## Task objective
Could you repeat exactly the lines below, from the line containing "Where should I click to: Select" through the last one, both included, while leaving out any pictures?

## Exercise input
::::::::

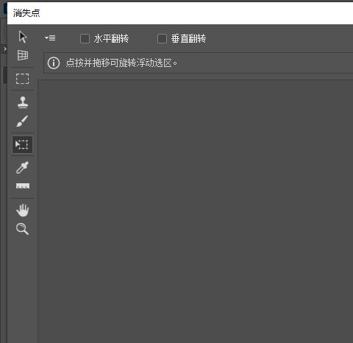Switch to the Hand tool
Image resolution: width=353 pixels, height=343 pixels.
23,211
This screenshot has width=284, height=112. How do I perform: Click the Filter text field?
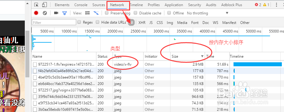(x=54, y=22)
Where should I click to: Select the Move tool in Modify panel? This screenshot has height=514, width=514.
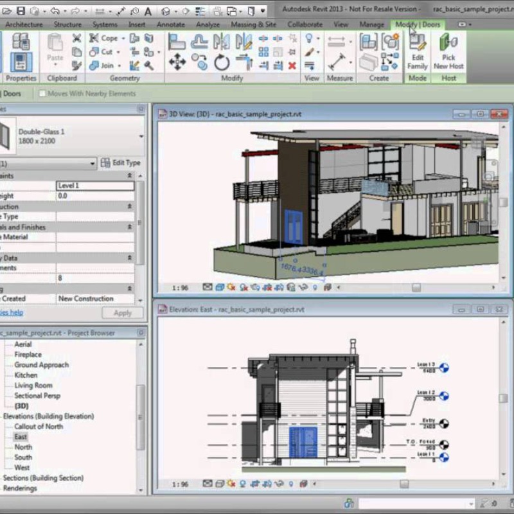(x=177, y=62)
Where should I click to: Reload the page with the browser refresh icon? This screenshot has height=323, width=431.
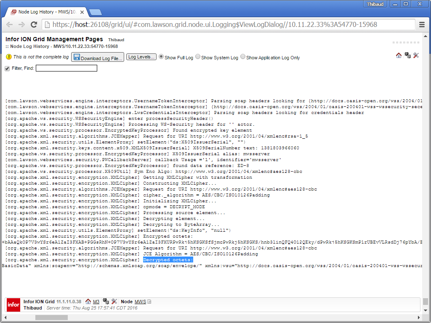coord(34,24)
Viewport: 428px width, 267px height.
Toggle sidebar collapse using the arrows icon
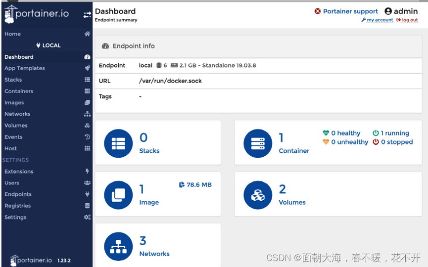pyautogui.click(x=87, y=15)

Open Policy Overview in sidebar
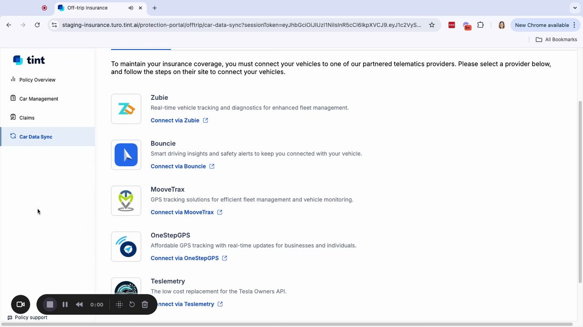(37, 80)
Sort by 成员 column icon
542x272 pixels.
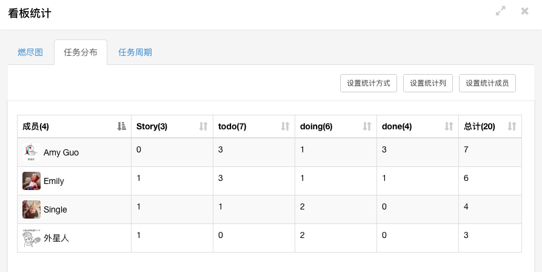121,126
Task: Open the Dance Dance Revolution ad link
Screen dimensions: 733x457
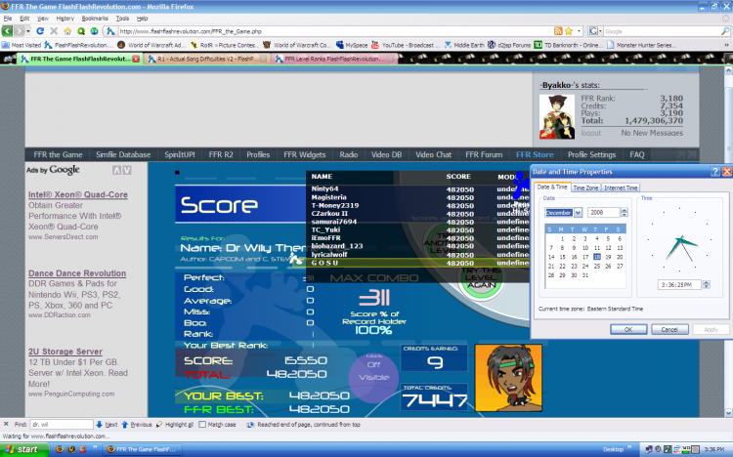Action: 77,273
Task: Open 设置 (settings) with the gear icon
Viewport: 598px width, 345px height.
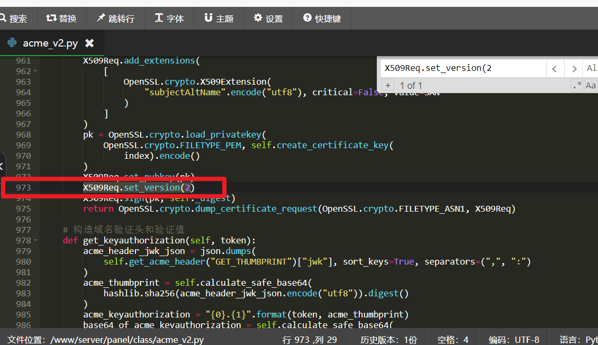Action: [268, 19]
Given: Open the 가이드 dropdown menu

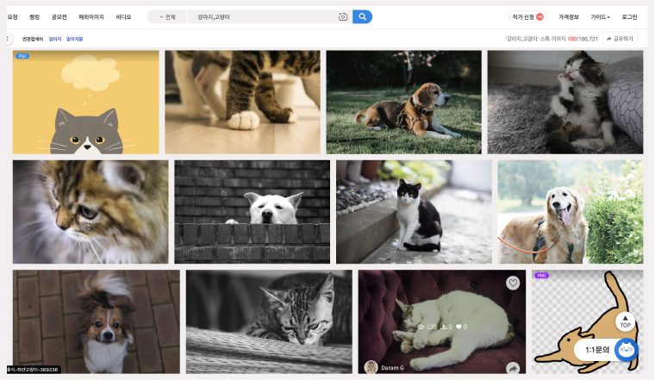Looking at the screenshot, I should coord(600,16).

::::::::

## Answer section
Where should I click to: Select the Move tool in Modify panel? This screenshot has height=514, width=514.
(x=177, y=62)
Where should I click to: Reload the page with the browser refresh icon? This screenshot has height=323, width=431.
coord(34,24)
Viewport: 428px width, 267px height.
Toggle sidebar collapse using the arrows icon
pyautogui.click(x=87, y=15)

Open Policy Overview in sidebar
(37, 80)
Sort by 成员 column icon
542x272 pixels.
121,126
Task: Open the Dance Dance Revolution ad link
Screen dimensions: 733x457
Action: 77,273
Task: Open 设置 (settings) with the gear icon
Viewport: 598px width, 345px height.
Action: [268, 19]
Given: Open the 가이드 dropdown menu

Looking at the screenshot, I should coord(600,16).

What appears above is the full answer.